65.1
43 Students Are Missing in Mexico: Racism and Ethnicity Around Narratives of Denial and Justice

Tuesday, 12 July 2016: 10:45
Location: Hörsaal 31 (Main Building)
Oral Presentation
Natividad GUTIERREZ CHONG, Estudios agrarios, Universidad Nacional Autonoma de Mexico, Mexico, Mexico
The forced disappearance of 43 students and 6 killed at the hands of the police linked to organised crime has deeply shocked Mexican society to say the least. In this presentation my aim is to discuss, based on documentary data, why are there two very different versions of this horrific event. One version entails the official discourse characterised by the way it manipulates data and conceals facts thus conveying a fictitious and unreal narrative of events. The other version shows the tireless journey to each corner of Mexico and many places abroad of the student's parents delivering a message of justice and truth.
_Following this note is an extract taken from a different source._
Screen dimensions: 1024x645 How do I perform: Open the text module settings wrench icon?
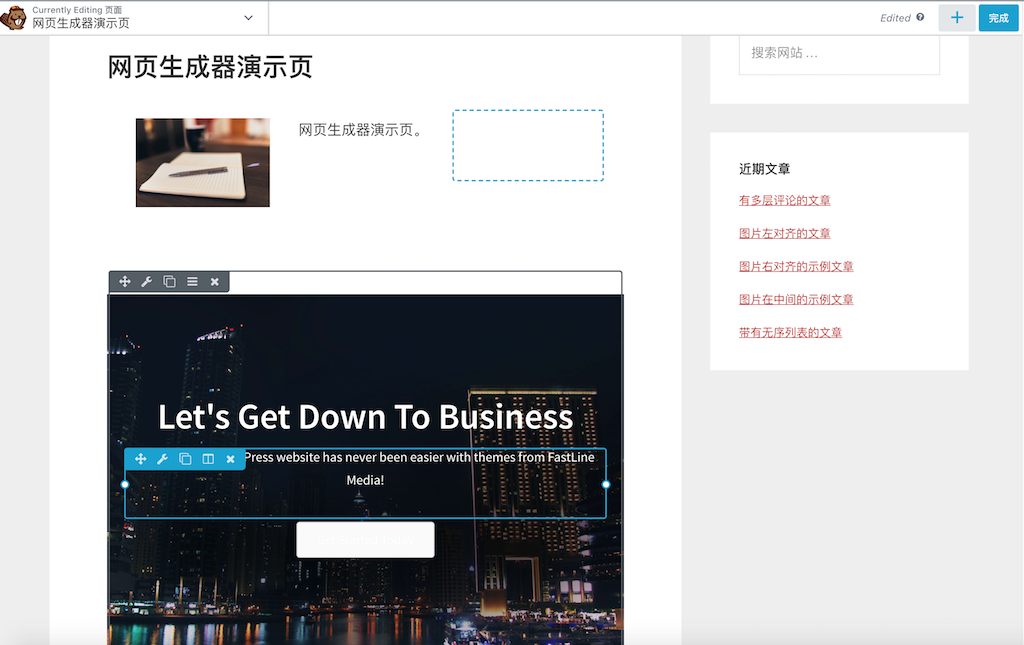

The word "forced disappearance" has become normalised, somehow accepted, while the parents insist that as the students were taken alive, they want them back alive ("Vivos se los llevaron vivos los queremos"). An international commission has been allowed to investigate the case; forensic international experts have been summoned to find out what ever evidence of the 43 students is available. If the official discourse denies such a cruel atrocity, restricts investigation, and delays results, allows me to argue that institutionalised racism is rampant and overpowering, because the ones that are missing, and are the victims, are young students belonging to impoverish indigenous ethnic communities. Conversely, the ethnic identities of the 43 missing have turned them into a leading aspect concerning public visibility of the case.